Re: [RFC patch v3 00/20] Cache aware scheduling
From: Yangyu Chen
Date: Thu Jun 19 2025 - 10:18:51 EST
> On 19 Jun 2025, at 21:21, Chen, Yu C <yu.c.chen@xxxxxxxxx> wrote:
>
> On 6/19/2025 2:39 PM, Yangyu Chen wrote:
>> Nice work!
>> I've tested your patch based on commit fb4d33ab452e and found it
>> incredibly helpful for Verilator with large RTL simulations like
>> XiangShan [1] on AMD EPYC Geona.
>> I've created a simple benchmark [2] using a static build of an
>> 8-thread Verilator of XiangShan. Simply clone the repository and
>> run `make run`.
>> In a static allocated 8-CCX KVM (with a total of 128 vCPUs) on EPYC
>> 9T24, before the patch, we have a simulation time of 49.348ms.
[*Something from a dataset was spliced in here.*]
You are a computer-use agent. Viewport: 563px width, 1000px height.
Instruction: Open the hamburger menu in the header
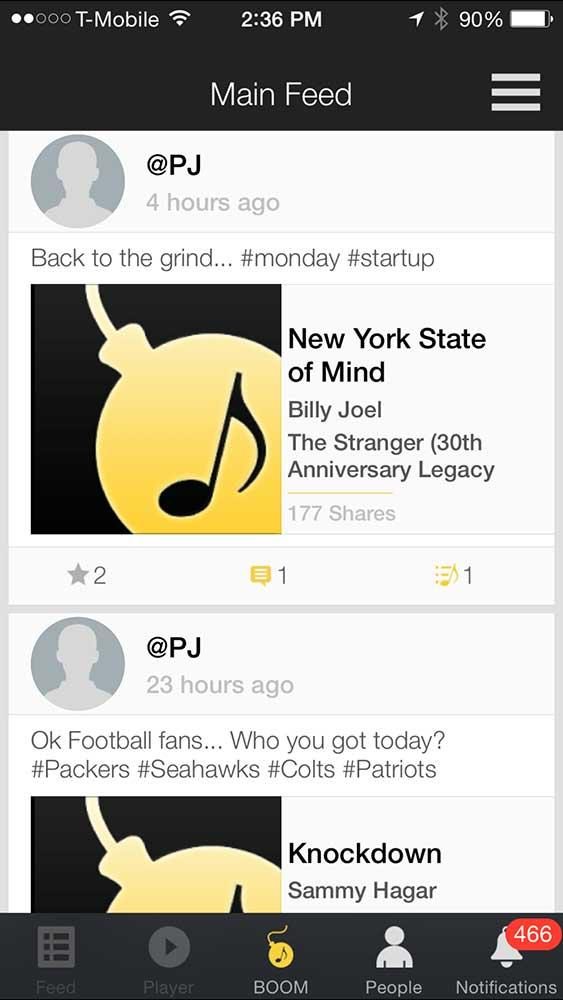click(x=515, y=92)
This
>> was because each thread was distributed across every CCX, resulting
>> in extremely high core-to-core latency. However, after applying the
>> patch, the entire 8-thread Verilator is allocated to a single CCX.
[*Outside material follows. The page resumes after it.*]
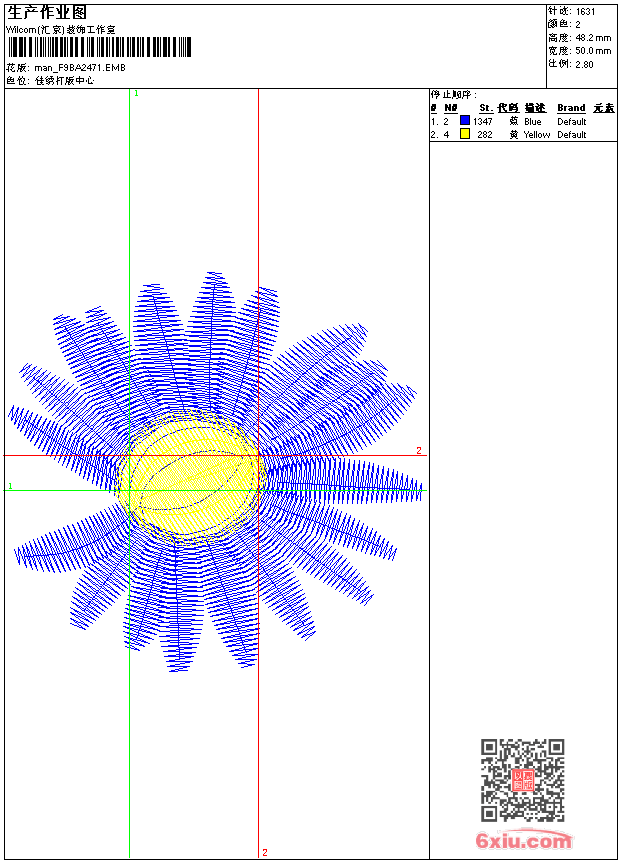Click the width value 50.0 mm
The image size is (620, 860).
(x=592, y=51)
>> Consequently, the simulation time was reduced to 24.196ms, which
>> is a remarkable 2.03x faster than before. We don't need numactl
>> anymore!
>> [1] https://github.com/OpenXiangShan/XiangShan
>> [2] https://github.com/cyyself/chacha20-xiangshan
>> Tested-by: Yangyu Chen <cyy@xxxxxxxxxxxx>
>
> Thanks Yangyu for your test. May I know if these 8-threads have any
> data sharing with each other, or each thread has their dedicated
> data? Or, there is 1 main thread, the other 7 threads do the
> chacha20 rotate and put the result to the main thread?
Ah, I had forgotten to mention the benchmark. The workload is not
about chacha20 itself. This benchmark utilizes a RTL-level simulator
[1] that runs an Open Source OoO CPU core called XiangShan [2]. The
chacha20 algorithm is executed on the guest CPU within this simulator.
The verilator partitions a large RTL design into multiple blocks
of functions and distributes them to each thread. These signals
require synchronization every guest cycle, and synchronization is
also necessary when a dependency exists. Given that we have
approximately 5K guest cycles per second, there is a significant
amount of data that needs to be transferred between each thread.
If there are signal dependencies, this could lead to latency-bound
performance.
[1] https://github.com/verilator/verilator
[2] https://github.com/OpenXiangShan/XiangShan
Thanks,
Yangyu Chen
> Anyway I tested it on a Xeon EMR with turbo-disabled and saw ~20%
> reduction in the total time.
Nice result!
>
> Thanks,
> Chenyu